» What the exercise asks: Pull every line with "menu" from the entries below.

» Provided records:
════════════════════

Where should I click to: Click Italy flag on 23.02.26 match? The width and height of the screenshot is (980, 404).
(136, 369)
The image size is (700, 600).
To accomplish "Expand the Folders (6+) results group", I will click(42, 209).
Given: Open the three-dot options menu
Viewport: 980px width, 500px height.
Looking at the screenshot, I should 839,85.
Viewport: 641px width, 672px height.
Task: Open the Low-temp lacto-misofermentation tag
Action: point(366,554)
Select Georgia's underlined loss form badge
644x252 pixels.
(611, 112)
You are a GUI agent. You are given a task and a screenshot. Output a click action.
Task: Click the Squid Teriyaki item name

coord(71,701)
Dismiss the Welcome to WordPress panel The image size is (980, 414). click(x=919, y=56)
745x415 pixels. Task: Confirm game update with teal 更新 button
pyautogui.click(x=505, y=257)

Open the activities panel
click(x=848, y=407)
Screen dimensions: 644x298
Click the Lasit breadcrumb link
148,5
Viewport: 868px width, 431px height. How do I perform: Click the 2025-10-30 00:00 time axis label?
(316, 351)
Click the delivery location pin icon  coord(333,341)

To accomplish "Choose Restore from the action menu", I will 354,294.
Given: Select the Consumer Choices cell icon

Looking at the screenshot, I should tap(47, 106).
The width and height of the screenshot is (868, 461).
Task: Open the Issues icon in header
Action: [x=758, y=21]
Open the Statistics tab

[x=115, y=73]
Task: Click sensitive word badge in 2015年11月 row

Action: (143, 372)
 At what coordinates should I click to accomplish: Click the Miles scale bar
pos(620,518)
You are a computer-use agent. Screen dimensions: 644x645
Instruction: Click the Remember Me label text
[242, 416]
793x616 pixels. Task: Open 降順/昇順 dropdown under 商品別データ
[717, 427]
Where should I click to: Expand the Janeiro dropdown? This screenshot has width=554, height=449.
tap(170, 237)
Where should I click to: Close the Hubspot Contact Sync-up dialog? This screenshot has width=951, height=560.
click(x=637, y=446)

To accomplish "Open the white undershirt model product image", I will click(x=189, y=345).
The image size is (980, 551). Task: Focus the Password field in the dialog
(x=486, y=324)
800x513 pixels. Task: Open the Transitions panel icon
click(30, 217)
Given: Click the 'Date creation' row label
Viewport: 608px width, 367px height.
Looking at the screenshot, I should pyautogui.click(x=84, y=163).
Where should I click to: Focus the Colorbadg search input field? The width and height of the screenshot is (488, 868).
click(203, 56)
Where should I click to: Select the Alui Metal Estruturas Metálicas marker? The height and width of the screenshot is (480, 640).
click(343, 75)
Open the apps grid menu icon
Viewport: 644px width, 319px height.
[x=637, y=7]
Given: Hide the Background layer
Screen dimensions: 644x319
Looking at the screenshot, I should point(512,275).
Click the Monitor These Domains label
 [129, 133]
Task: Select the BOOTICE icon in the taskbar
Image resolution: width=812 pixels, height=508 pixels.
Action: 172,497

════════════════════

» Output below:
Given: Open the three-dot options menu
To accomplish "Choose Restore from the action menu", I will 354,294.
Open the apps grid menu icon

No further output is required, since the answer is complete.